A number of informal proposals have already been put forward, including scenarios where neither Micheletti nor Zelaya are leading the country, a permanent seat in Congress for Micheletti, a blanket amnesty for all crimes committed by the coup government and a laundry list of things which are largely unacceptable to the tens of thousands of people who have put their lives on the line to insure that constitutional order be restored in their country. Despite an intense media campaign giving the impression that negotiations are underway, according to informed sources inside the Brazilian Embassy, Zelaya has not been a party to any formal negotiations.

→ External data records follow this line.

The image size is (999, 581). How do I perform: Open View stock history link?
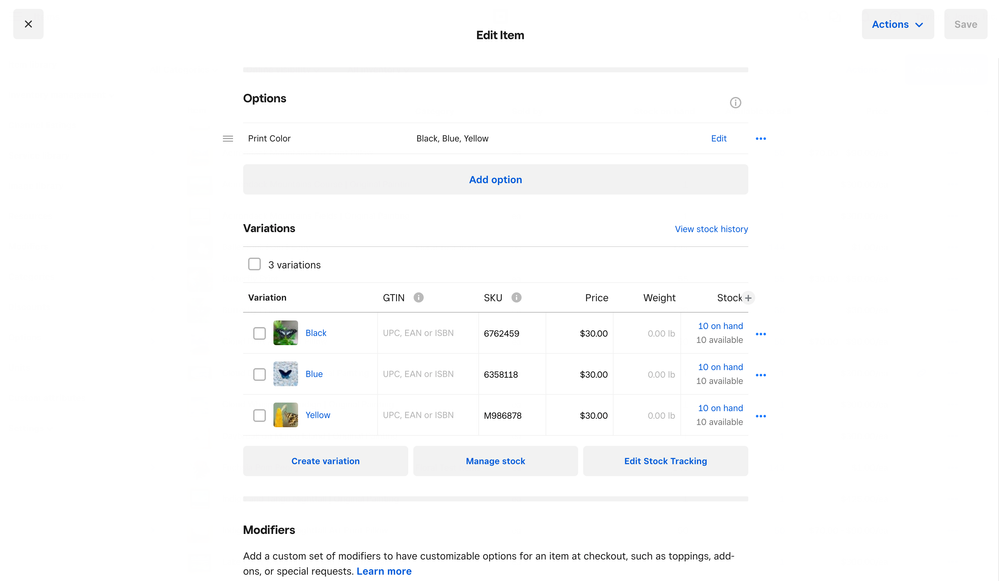click(x=711, y=229)
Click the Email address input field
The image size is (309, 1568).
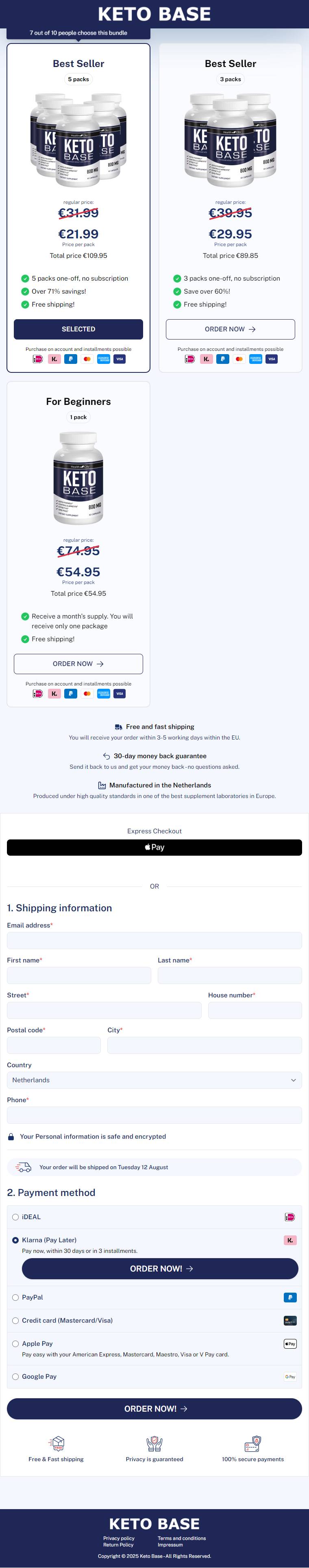coord(154,941)
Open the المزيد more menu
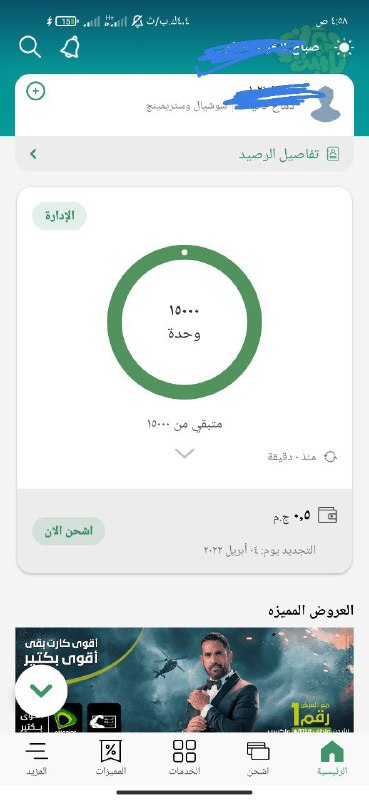Image resolution: width=369 pixels, height=800 pixels. 37,758
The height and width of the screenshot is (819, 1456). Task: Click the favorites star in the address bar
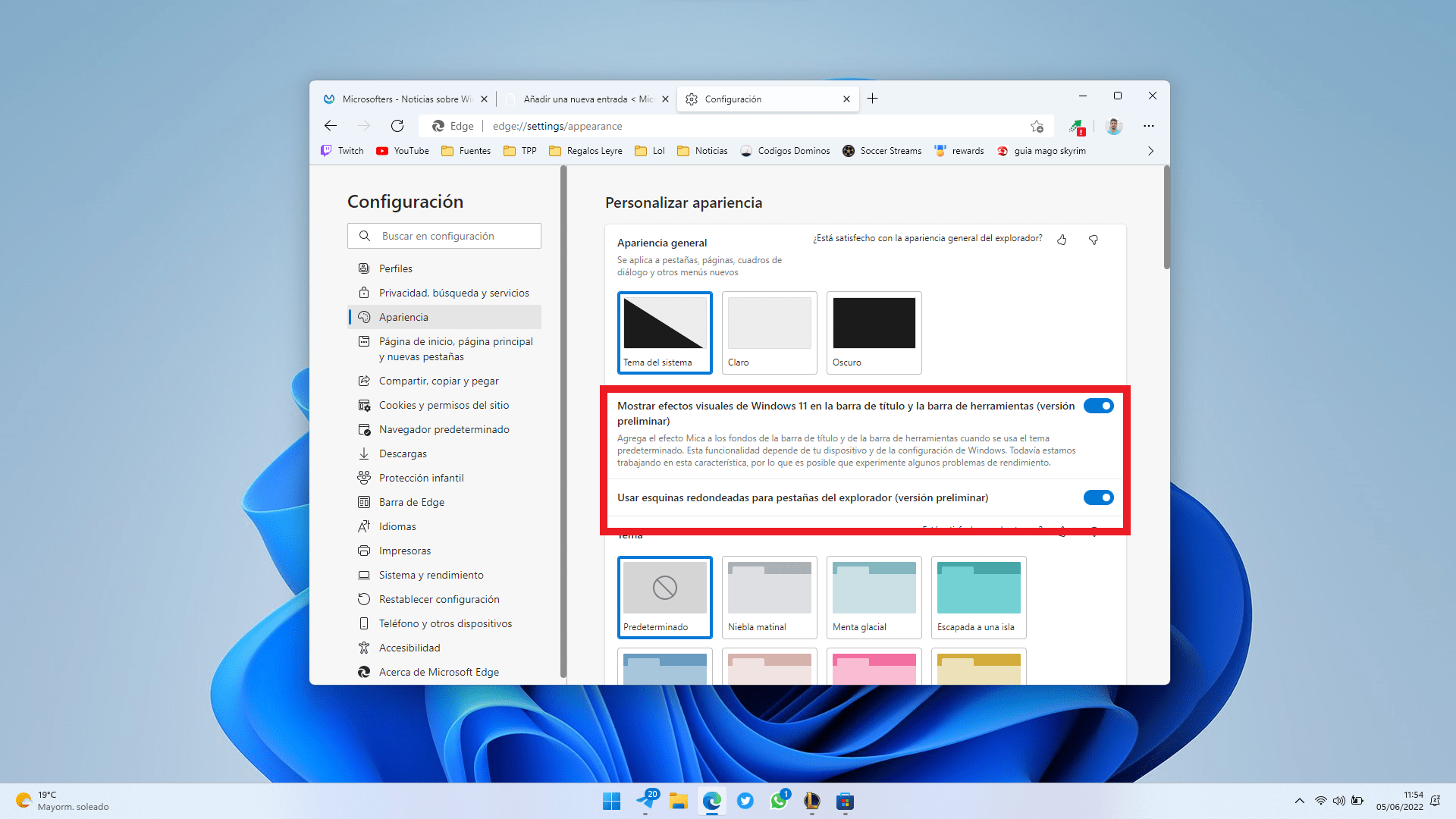coord(1037,126)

Leaders of the majority of countries in the Hemisphere have stated that conditions do not exist for elections to happen in Honduras in less than two months. The independent party candidate, Carlos H. Reyes, who was attacked by police and had his arm broken, had surgery just this past week, and is far from being able to campaign even if the current state of siege ended tomorrow.

The only viable option to increase the possibility of resolving the crisis in Honduras is a negotiated solution that is acceptable to all parties, followed by a period where some level of normalcy is achieved. Only after this kind of cooling off period is it conceivable to think of holding elections. Elections under current conditions would insure that the regression to military rule, which happened in Honduras on June 28, becomes semi-permanent, and that the resistance and subsequent repression would continue.